Γηρασκει μεν χαλαος υπο χρονου αλλα σον ουτι
_____κυδος ο πας αιων, Διογενες, καθελει
Μουνος επει βιοτης αυταρκεα δοξαν εδειξας
_____Θνητοις, και ζωης οιμον ελαφροτατην.

Æra quidem absumit tempus, sed tempore nunquam
  Interitura tua est gloria, Diogenes.
Quandoquidem ad vitam miseris mortalibus æquam
  Monstrata est facilis, te duce, et ampla via.

L’idée fondamentale du cynisme, c’est donc que la vie, plus on l’envisage sous sa forme la plus simple et la plus nue, avec les misères que la nature y a attachées, plus elle est supportable, et que, par conséquent, c’est celle-là qu’il faut choisir ; car toutes les commodités et tous les plaisirs, par où l’on essaie de la rendre plus douce, ne font qu’y ajouter de nouvelles calamités, plus lourdes que celles qui y sont naturellement jointes.
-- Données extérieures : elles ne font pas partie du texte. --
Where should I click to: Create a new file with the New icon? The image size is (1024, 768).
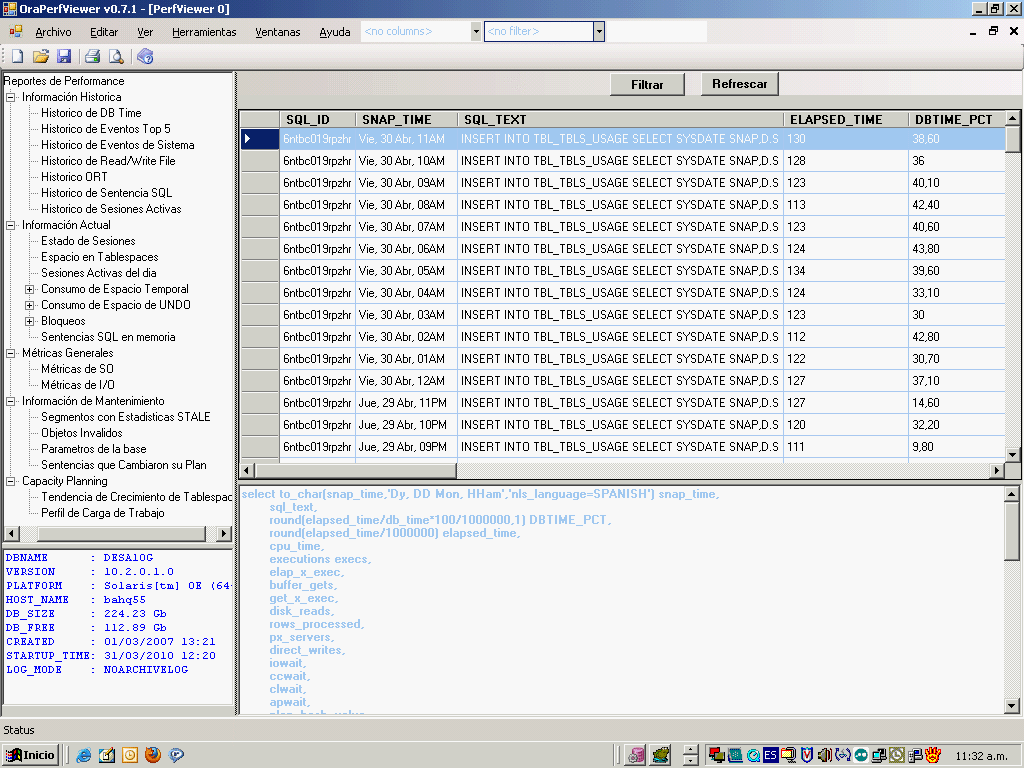[17, 56]
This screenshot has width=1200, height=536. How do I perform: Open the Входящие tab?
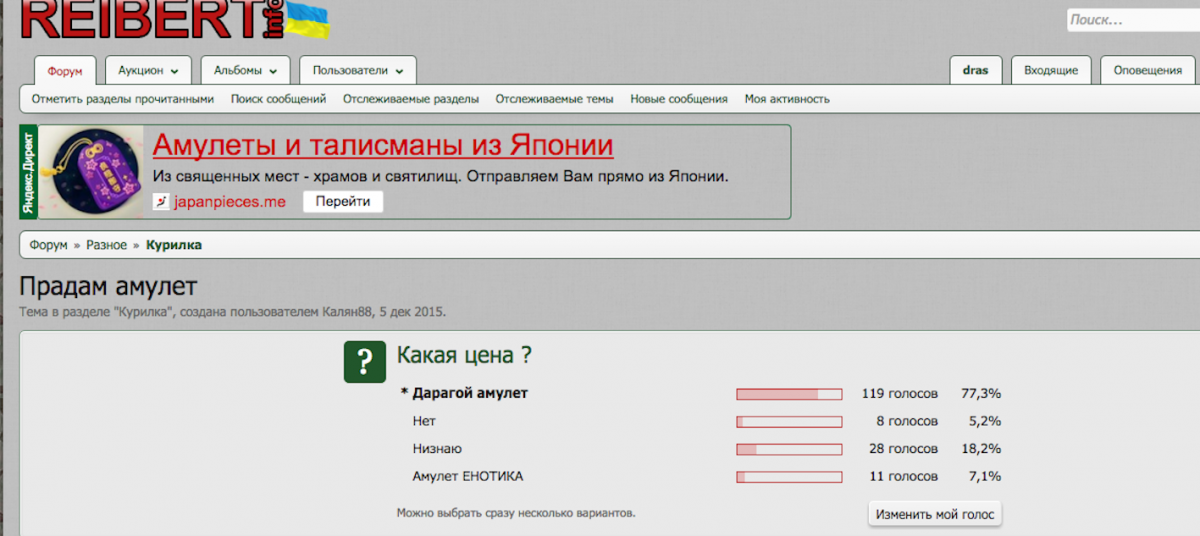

Aussi, peut-on considérer cette proposition comme le résumé de toute la doctrine cynique : Διογενης εϐοα πολλακις λεγων, τον των ανθρωπων βιον ραδιον υπο των θεων δεδοσθαι, αποκεκρυφθαι δε αυτον ζητουντων μελιπηκτα και μυρα και τα παραπλησια. « Diogenes clamabat sæpius hominum vitam facilem a diis dari, verum occultari illam quærentibus mellita cibaria, unguenta et his similia.Diog.